Häfliger, Alina, Aline Buergin, Laura C. Mayer, Maamed Mademilov, Mona Lichtblau, Talantbek Sooronbaev, Silvia Ulrich, Konrad E. Bloch, and Michael Furian. Sex-specific difference in health-related altitude-effects and their prevention by acetazolamide. Data from a randomized controlled trial. High Alt Med Biol. 26:195-203, 2025. Background: Women are underrepresented in studies on acute mountain sickness (AMS), altitude-induced sleep-disordered breathing and preventive acetazolamide use. Methods: We analyzed sex-specific altitude-effects in participants of a randomized, placebo-controlled, double-blind trial in healthy lowlanders >40 years. Participants took 375 mg/day acetazolamide or placebo starting 24 hours before ascent to and while staying 2 days at 3,100 m. Main outcomes of this analysis were sex-specific incidence of AMS (Lake Louise score ≥3), nocturnal pulse oximetry (SpO₂) and apnea-hypopnea index (AHI) at 3,100 m. Results: With placebo, 30 of 119 (25%) women and 4 of 51 (8%) men developed AMS (p = 0.009 between sexes) at 3,100 m. Among women assigned to placebo, SpO₂ (mean ± SE 84 ± 0%) and AHI (16.9 ± 1.3/h) in night 1 at 3,100 m were lower compared to men (SpO₂ 86 ± 0%; AHI 28.3 ± 1.9/h), despite similar baseline values at 760 m. Mean between-sex difference in altitude-effects (women-men) in SpO₂ was -1.4% (95% CI, -2.4 to -0.3%); AHI -10.7/h (95% CI, -15.7 to -5.7/h). The impact of acetazolamide on AMS was not significant for either sex but acetazolamide improved AHI in men (difference men-women, -9.8/h [95% CI, -16.8 to -2.7/h]). Conclusion: This study suggests sex-specific differences in altitude-induced hypoxemia, periodic breathing, AMS incidence, and in the response to preventive acetazolamide treatment.
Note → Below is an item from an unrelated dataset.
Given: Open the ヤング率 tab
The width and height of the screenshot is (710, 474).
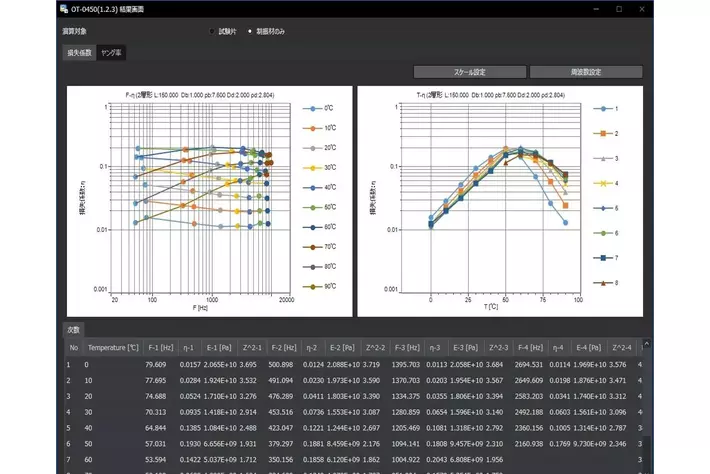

Yufei Wang, Qiong Meng, Jin Zhang, Bing Guo, Nanyan Li, Qian Deng, Julinling Hu, Quzong Deji, Han Guan, Wangjiu Danzhen, Hui Yu, Zhifeng Li, and Junmin Zhou. Altitude and metabolic dysfunction-associated fatty liver disease (MAFLD) in China: a population-based study. High Alt Med Biol. 26:148-155, 2025. Objectives: The epidemiological evidence for the relationship between altitude and metabolic dysfunction-associated fatty liver disease (MAFLD) is scarce. This study aims to examine the altitude-MAFLD relationship and explore the potential mediators explaining the relationship. Methods: Data were derived from the China Multi-Ethnic Cohort. The participants' altitude information was extracted from their residential addresses. MAFLD was diagnosed based on radiographically confirmed hepatic steatosis and any one of the following three items: overweight/obese status, diabetes mellitus, or metabolic dysregulation. We performed multivariable logistic regression and mediation analyses to assess the altitude-MAFLD associations and potential mediators, respectively. In the mediation analysis, mediation proportion is an estimate of the extent to which the total effect (altitude-MAFLD association) is accounted for by the pathway through the mediators. Results: In total, 87,679 participants (female: 60.7%, mean age: 51.36 years) were included. The odds ratio of MAFLD was 1.61 (95% confidence interval [CI]: 1.52-1.71) between high and low altitudes, 1.52 (95% CI: 1.43-1.62) between high and middle altitudes, and 1.06 (95% CI: 1.01-1.10) between middle and low altitudes. Of the total estimated effect between high and low altitude, physical activity and vegetable intake accounted for 15.7% (95% CI: 12.8-19.1) and 3.8% (95% CI: 1.2-6.6), respectively. Of the total estimated effect between high and middle altitude, physical activity and vegetable intake accounted for 31.4% (95% CI: 26.2-34.8) and 2.3% (95% CI: 0.6-3.8), respectively. Of the total estimated effect between middle and low altitude, vegetable intake accounted for 11.8% (95% CI: 3.2-61.5). Conclusion: Higher altitude was associated with increased odds of MAFLD, and physical activity and vegetable intake mediated such association. Multifaceted efforts should be taken in public health to promote healthy lifestyles among higher altitude residents.